■ EXERCISE PROMPT: In the listing, find every line that has the string "panel" and copy it.

■ DATA LISTING:
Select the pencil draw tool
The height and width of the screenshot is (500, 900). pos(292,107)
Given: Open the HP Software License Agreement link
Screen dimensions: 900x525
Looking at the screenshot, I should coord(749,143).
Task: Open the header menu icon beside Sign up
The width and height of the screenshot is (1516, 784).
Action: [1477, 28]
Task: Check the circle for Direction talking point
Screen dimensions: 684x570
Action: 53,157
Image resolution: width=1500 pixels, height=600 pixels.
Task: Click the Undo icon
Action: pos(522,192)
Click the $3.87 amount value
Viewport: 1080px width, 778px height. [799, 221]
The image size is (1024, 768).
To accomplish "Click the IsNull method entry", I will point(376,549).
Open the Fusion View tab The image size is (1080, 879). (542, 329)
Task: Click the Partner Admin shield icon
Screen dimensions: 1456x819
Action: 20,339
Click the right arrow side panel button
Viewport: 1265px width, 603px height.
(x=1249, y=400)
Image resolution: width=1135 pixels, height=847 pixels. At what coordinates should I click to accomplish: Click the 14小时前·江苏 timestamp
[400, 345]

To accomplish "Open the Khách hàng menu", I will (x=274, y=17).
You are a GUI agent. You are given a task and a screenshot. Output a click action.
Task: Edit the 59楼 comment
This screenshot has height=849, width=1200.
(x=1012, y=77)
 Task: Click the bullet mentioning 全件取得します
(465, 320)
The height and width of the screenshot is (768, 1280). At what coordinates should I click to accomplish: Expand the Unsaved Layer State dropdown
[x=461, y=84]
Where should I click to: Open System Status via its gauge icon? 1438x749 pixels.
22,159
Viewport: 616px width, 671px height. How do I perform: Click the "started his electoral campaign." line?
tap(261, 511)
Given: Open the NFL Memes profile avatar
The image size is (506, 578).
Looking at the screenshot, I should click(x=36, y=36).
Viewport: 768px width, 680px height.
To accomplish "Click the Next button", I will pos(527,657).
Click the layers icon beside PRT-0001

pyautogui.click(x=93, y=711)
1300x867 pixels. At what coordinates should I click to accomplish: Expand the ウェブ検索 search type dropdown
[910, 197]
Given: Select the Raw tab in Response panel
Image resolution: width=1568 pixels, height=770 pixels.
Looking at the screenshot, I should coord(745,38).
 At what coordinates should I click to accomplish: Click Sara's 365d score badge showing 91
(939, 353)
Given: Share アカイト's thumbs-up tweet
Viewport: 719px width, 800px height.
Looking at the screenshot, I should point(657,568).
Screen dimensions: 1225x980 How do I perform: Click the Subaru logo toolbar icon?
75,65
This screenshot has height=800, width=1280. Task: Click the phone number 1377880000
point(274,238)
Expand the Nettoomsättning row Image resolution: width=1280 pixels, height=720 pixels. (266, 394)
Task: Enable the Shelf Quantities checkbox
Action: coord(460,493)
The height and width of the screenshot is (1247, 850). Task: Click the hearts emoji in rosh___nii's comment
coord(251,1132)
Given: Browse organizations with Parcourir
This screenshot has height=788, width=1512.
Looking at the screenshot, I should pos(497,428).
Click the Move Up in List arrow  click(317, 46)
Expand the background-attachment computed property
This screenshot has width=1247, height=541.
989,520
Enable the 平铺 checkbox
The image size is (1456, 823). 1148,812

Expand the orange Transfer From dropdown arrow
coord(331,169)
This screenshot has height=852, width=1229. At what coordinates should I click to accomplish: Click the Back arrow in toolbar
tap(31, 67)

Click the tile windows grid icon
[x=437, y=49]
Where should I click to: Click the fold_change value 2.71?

■ RESPONSE FOR THIS EXERCISE:
Click the right arrow side panel button
Given: Select the Raw tab in Response panel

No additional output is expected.